A study released in August shows that Google searches for anxiety info soared in the US during the early phase of the coronavirus pandemic.

According to researchers from the Qualcomm Institute at the University of California San Diego, Google searches for anxiety surged in March, when the coronavirus pandemic was first declared a national emergency.

Based on the study published in JAMA Network Open, the top keywords are “anxiety” or “panic” in combination with “attack,” such as “panic attack,” “signs of anxiety attack,” “anxiety attack symptoms,” and so forth.

Researchers who collaborated with Johns Hopkins University, Barnard College and the Institute for Disease Modeling, anxiety-related searches were around 11% higher than usual over the 58 days after President Donald Trump announced a national emergency on March 13.

“In practical terms, over the first 58 days of the COVID-19 pandemic there were an estimated 3.4 million total searches related to severe acute anxiety in the United States.
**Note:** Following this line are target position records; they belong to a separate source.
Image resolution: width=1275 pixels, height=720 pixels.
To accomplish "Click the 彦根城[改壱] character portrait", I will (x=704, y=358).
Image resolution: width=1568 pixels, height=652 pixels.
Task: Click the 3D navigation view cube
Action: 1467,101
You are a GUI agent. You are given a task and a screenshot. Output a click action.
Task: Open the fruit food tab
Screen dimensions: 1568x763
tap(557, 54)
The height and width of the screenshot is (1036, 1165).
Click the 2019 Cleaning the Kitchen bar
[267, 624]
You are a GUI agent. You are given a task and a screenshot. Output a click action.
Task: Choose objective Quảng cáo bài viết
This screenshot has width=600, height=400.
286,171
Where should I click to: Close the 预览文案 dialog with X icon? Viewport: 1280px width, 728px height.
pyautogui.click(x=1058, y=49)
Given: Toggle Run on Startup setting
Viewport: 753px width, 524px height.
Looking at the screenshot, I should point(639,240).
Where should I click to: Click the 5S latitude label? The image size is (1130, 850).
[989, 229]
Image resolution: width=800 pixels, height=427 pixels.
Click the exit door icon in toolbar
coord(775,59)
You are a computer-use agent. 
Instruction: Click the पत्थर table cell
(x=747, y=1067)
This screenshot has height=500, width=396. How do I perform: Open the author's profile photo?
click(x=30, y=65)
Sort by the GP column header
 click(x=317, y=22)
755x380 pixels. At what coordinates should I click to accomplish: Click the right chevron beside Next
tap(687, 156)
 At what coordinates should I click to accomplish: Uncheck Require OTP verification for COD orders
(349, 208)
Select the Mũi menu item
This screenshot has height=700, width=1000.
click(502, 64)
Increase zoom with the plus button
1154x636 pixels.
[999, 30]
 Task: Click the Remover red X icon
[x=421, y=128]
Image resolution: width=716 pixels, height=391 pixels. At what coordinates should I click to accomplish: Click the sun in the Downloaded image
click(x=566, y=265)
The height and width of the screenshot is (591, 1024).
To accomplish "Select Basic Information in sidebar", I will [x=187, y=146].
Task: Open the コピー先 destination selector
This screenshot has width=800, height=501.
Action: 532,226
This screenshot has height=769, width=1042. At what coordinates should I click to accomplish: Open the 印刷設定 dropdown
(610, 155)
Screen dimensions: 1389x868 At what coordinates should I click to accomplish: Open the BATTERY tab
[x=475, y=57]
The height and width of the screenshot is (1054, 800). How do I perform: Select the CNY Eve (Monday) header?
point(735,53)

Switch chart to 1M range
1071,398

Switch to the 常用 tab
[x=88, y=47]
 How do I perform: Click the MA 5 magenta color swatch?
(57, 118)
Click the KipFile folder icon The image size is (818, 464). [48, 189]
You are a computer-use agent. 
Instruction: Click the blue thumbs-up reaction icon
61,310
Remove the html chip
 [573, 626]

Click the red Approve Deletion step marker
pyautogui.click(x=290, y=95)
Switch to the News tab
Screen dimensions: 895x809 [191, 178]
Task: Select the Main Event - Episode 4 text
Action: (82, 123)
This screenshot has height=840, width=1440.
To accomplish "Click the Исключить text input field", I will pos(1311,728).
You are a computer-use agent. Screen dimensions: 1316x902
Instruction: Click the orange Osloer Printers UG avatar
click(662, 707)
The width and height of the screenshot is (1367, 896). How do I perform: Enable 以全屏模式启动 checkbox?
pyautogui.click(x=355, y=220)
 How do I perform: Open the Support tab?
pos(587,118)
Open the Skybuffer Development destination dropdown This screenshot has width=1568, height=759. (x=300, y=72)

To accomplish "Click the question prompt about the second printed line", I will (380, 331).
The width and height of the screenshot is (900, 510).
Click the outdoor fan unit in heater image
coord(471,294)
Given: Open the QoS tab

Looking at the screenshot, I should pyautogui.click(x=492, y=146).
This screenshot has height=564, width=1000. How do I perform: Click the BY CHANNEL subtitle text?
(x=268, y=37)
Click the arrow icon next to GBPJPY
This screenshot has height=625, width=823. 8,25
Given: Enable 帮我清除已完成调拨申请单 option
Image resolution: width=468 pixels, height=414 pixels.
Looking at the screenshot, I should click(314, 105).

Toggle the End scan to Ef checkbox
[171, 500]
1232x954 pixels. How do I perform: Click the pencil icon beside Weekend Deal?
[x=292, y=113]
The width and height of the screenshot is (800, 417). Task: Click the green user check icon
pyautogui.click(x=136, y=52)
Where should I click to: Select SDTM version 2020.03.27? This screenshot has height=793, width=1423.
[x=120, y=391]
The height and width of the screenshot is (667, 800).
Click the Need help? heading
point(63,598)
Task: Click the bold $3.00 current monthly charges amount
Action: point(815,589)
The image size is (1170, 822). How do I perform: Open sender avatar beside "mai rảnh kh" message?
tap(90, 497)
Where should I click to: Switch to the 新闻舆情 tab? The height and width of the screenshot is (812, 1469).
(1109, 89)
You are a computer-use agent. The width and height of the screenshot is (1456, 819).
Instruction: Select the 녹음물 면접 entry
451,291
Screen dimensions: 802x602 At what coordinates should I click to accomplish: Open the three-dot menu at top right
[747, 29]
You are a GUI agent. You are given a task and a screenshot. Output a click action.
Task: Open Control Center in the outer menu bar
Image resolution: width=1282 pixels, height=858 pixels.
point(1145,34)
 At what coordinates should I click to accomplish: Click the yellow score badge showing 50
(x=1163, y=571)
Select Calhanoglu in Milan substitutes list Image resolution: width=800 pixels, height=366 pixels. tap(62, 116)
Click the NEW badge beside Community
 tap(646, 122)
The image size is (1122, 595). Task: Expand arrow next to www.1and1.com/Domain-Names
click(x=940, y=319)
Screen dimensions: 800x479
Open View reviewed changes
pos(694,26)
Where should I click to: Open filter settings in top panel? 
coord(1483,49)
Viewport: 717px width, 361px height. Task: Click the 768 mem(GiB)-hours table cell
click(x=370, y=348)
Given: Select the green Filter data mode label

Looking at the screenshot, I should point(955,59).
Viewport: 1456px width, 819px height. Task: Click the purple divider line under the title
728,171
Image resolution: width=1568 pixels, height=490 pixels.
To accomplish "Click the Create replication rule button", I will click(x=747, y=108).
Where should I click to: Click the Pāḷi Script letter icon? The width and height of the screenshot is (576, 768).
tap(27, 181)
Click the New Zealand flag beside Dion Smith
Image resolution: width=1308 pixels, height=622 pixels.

In fact, searches for anxiety and panic attacks were the highest they’ve ever been in over 16 years of historical search data,” Benjamin Althouse, a principal scientist at the Institute for Disease Modeling, said in a statement.

Anxiety-related searches rose around key news events, increasing 17% above normal from March 16, when national social distancing guidelines were first announced, to April 14, a few days after the US surpassed Italy for the most deaths.